À quarta-feira, prosseguem as atribuladas e vertiginosas aventuras de Jack Bauer em 24. A série, protagonizada por Kiefer Sutherland, perdeu muita da originalidade e emoção das primeiras temporadas e vive de uma fórmula já um pouco rebuscada e repetitiva, mas continua a deliciar os telespectadores mais fiéis. O Meu Nome é Earl, uma deliciosa e bem-humorada série acerca de um homem que resolve mudar o seu estilo de vida, anima as noites de quinta-feira na RTP2. E à sexta, absolutamente imperdível, Irmãos e Irmãs, a série que retrata de uma forma brilhante as vivências de uma família disfuncional norte-americana, fazendo lembrar, em muitos aspectos, Six Feet Under (Sete Palmos de Terra), aquela que foi, provavelmente, a série com o melhor argumento dos últimos tempos.

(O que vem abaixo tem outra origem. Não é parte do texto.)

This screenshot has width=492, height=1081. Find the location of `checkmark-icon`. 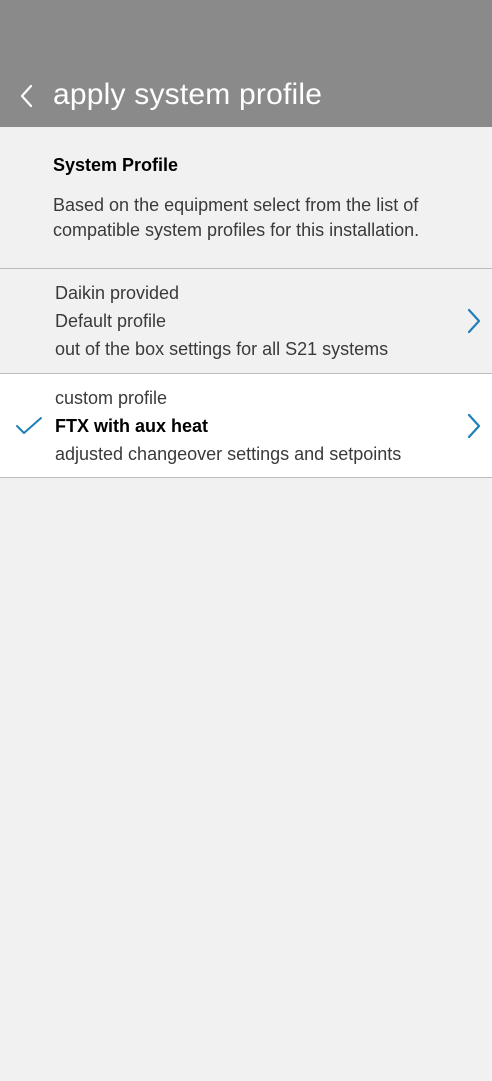

checkmark-icon is located at coordinates (29, 426).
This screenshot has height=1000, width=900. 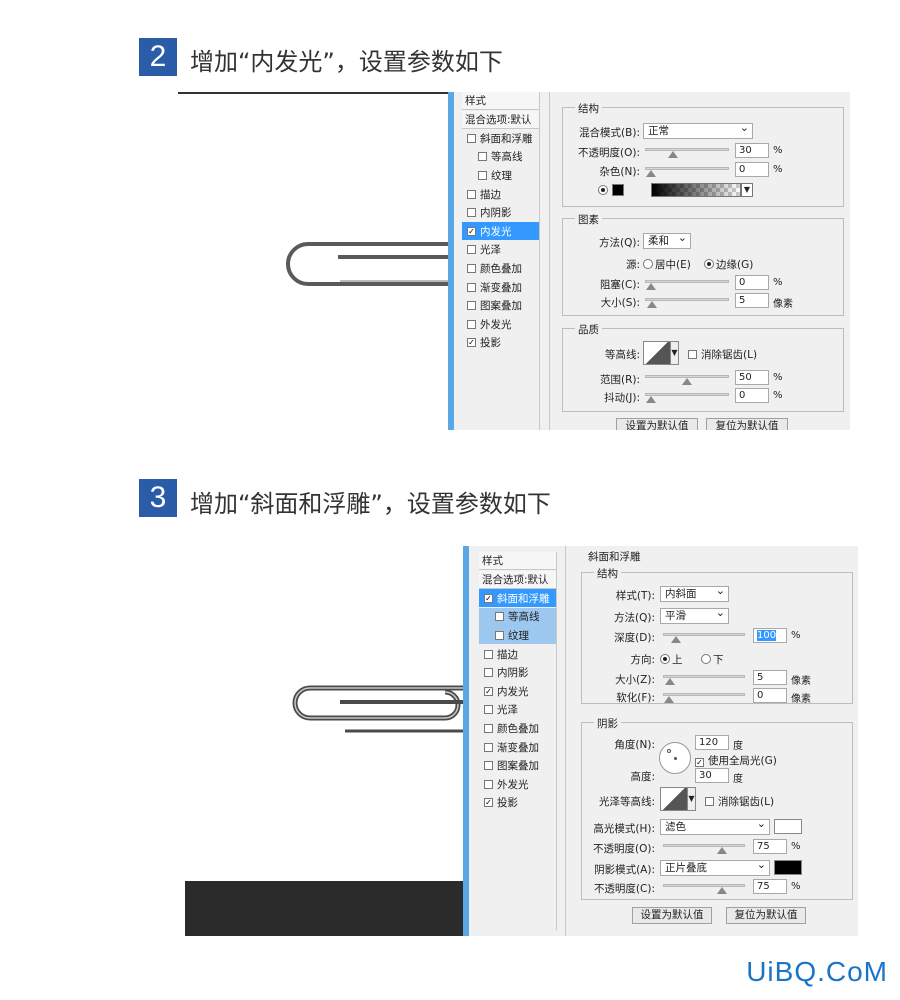 What do you see at coordinates (651, 174) in the screenshot?
I see `noise-slider-thumb` at bounding box center [651, 174].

Mas o foco principal da minha análise é a mais recente aposta do segundo canal para as noites de segunda-feira, o meu mais recente vício, como o nome que lhe dá o mote. Weeds, série norte-americana de 30 minutos lançada pela RTP2 com o título Erva, é, seguramente, a série mais original e melhor escrita da televisão portuguesa, desde a passagem pelo pequeno ecrã das aventuras da família Fisher na já citada Sete Palmos de Terra.

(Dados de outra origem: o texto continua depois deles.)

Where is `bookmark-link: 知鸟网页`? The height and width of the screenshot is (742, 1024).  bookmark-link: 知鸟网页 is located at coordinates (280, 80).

Criada pela argumentista e produtora Jenji Kohan, Weeds constitui um magnífico exercício de ficção, em que esta se cruza com a realidade de uma forma insólita e fascinante. A história é a de uma mulher que enviúva jovem e que, para sustentar a família, começa a comercializar marijuana. Daqui até o tarado irmão do marido lhe oferecer um vibrador como prenda ou o filho mais novo ser suspenso na escola depois de provocar uma batalha no recreio, é um pequeno passo. Ou seja, Weeds explora de uma forma sublime cada personagem e faz uma brilhante sátira aos valores de uma sociedade representada por uma família dos subúrbios ricos de Los Angeles. Sem estereótipos ou generalizações. Sem pretensões de moralismo ou bom-senso. Um retrato fiel das relações humanas. Um exercício de estilo algures entre a ironia e a realidade. Uma série recheada de ambiguidades. Como a vida.

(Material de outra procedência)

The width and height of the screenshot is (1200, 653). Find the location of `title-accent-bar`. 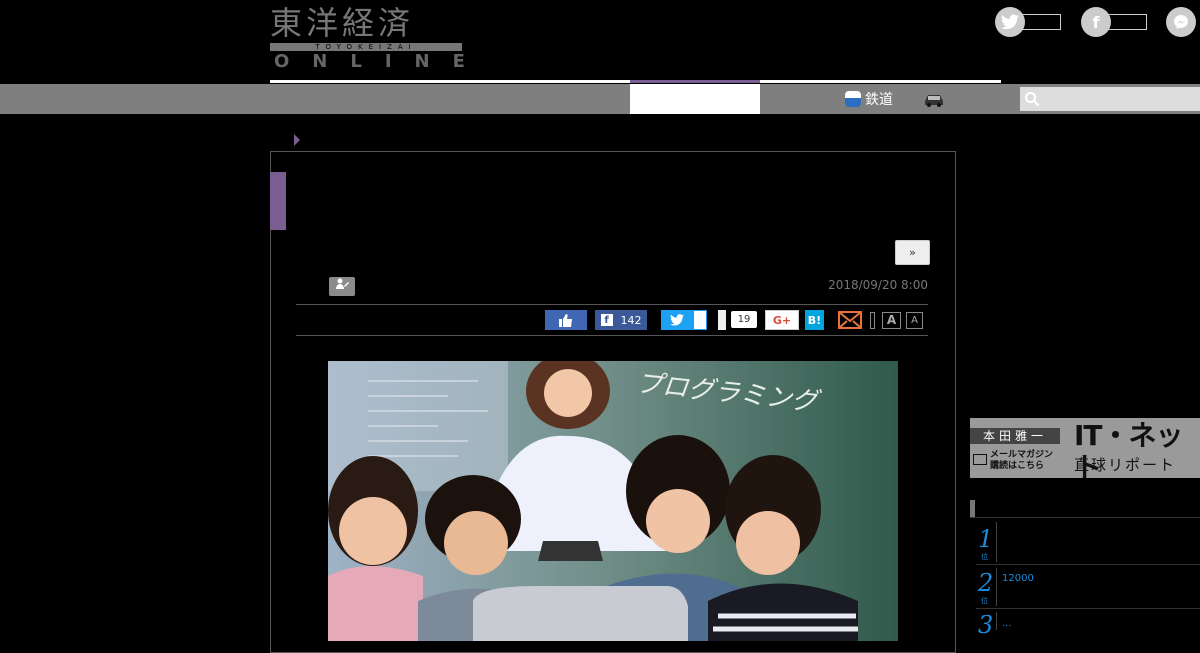

title-accent-bar is located at coordinates (278, 201).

Mary Louise Parker, até aqui actriz secundária em vários filmes, encontra em Weeds a oportunidade de ouro para provar todo o seu valor. Desconcertante, estranha, mas genial e a todos os títulos brilhante, a protagonista lidera um bom elenco que, associado à excelência do argumento e dos diálogos, transforma Weeds num caso sério de sucesso nos Estados Unidos. A confirmação de uma série viciante, a apreciar com dedicação nas próximas noites de segunda-feira na RTP2.

Um único senão para o facto de Weeds ser exibida em dose dupla, com dois episódios semanais, abruptamente interrompidos na ligação entre ambos, quando se percebe perfeitamente que cada episódio de meia hora foi concebido e idealizado para ser “devorado” isoladamente, com uma dinâmica própria do género, fazendo lembrar os 30 minutos frenéticos de Seinfeld. Ainda assim, é bem melhor ver 2 episódios às 22h30 do que um episódio isoladamente às 2 da matina. E, nesse aspecto, há que louvar a RTP2 pela forma como são tratadas algumas das melhores pérolas televisivas do momento. E Weeds é, seguramente, uma delas.